Os parentes diziam: “A Marica é desenvolvida: lê sem gaguejar todo o Evangelho na
hora que a igreja esta lotada, não fica vermelha quando aperta a mão de estranhos, não sente dores no estômago quando vai pegar o ônibus, sabe preencher cheques, paga contas da família no comércio sem constrangimento, já esta formada no ginásio e até arranjou um cara da cidade que trabalha na produção da Sadia, bem de vida que nossa!”
Cuidou dos afazeres domésticos durante anos: pia, fogão, tanque, filhos, marido.

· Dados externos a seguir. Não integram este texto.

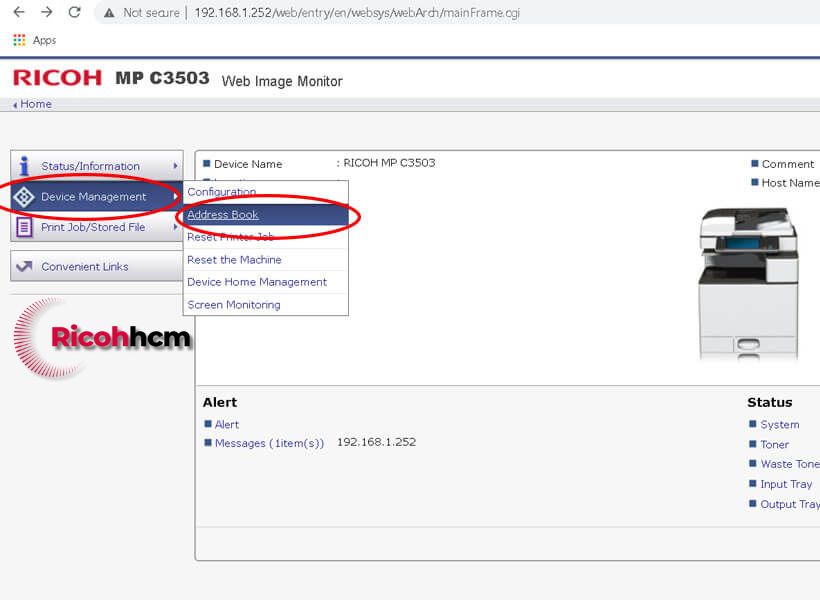This screenshot has width=820, height=600.
Task: Click the Home navigation link
Action: click(37, 103)
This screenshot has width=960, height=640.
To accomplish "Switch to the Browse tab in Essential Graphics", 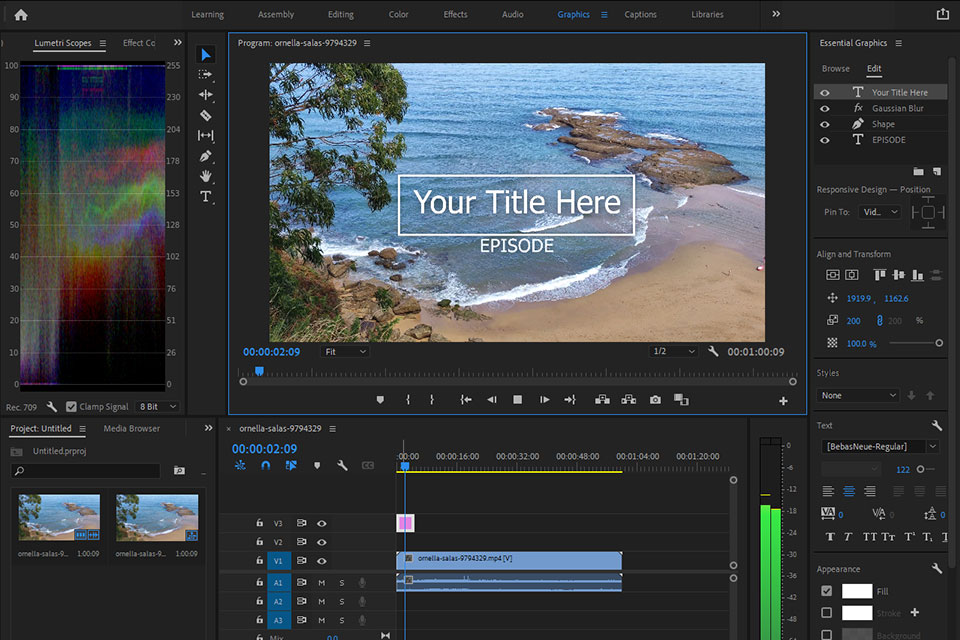I will 835,69.
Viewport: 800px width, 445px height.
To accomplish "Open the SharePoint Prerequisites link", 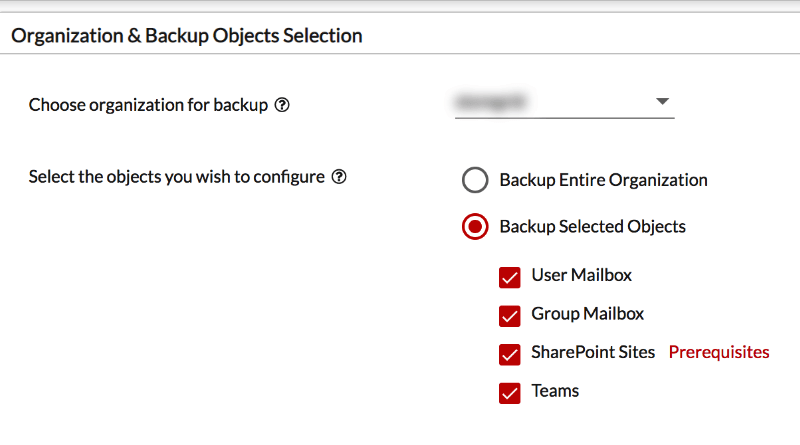I will tap(719, 352).
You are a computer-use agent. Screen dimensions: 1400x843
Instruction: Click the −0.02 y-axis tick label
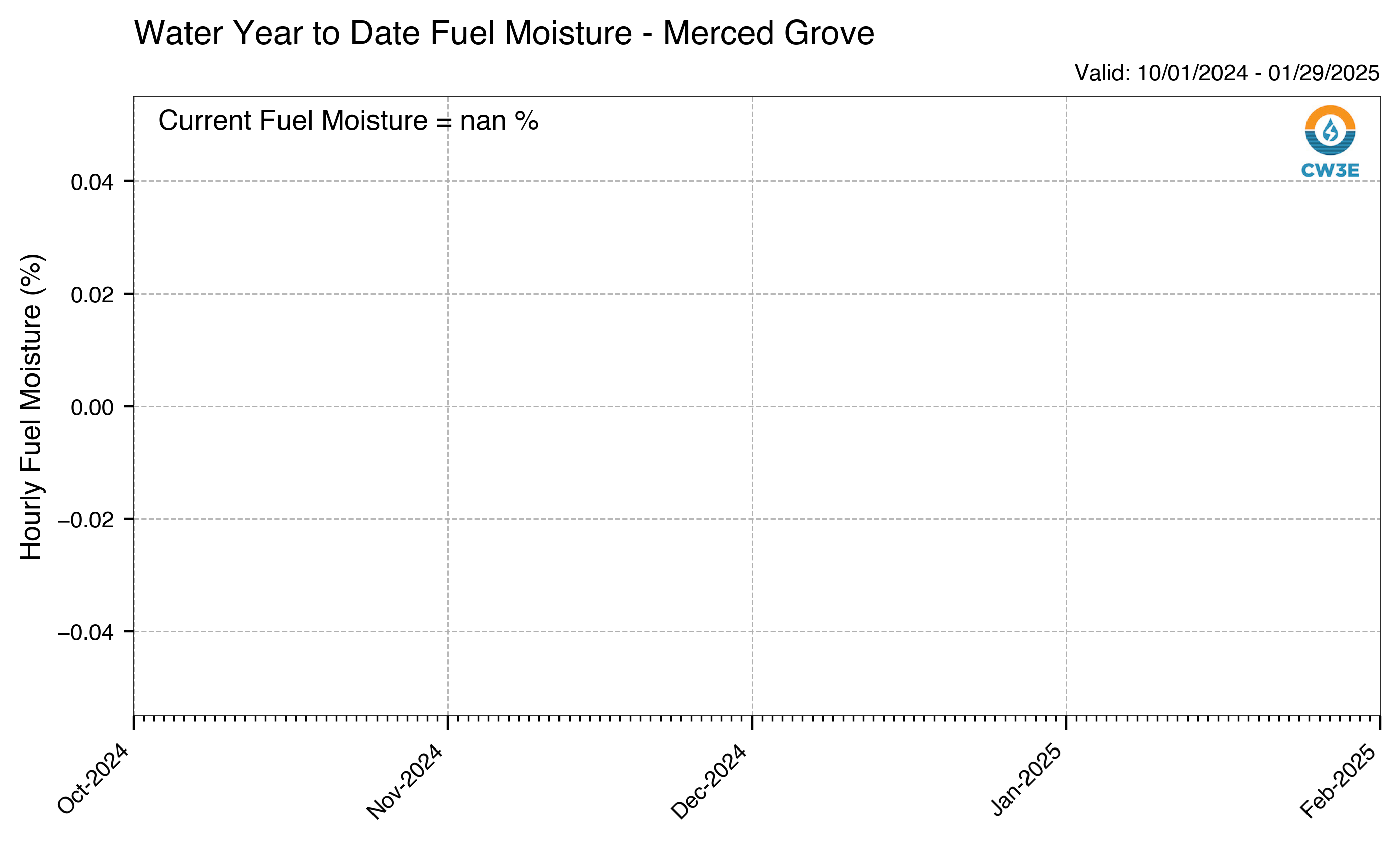[86, 520]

No início estava feliz porque não precisava mais realizar os duros trabalhos do campo: leite, porco, galinha, enxada, carroça, irmãos, pai. O tempo e o ambiente a tornaram uma mulher alienada até se convencer de que 15 anos de dedicação à família e uma década de traições matrimoniais bastavam.
Chorou amargamente pelos laços rompidos, sentiu-se malvada em relação aos filhos, não foi perdoada pelos pais tradicionais e preservadores de valores questionáveis, perdeu amizades importantes e lamentou a passividade que manteve por longos anos. Esbanjou alegria em novos relacionamentos, descobriu o amor pelas pessoas, perdoou as vítimas que feriram sua alma, redescobriu sua beleza e dinamizou a vida até o fim de seus dias terrenos.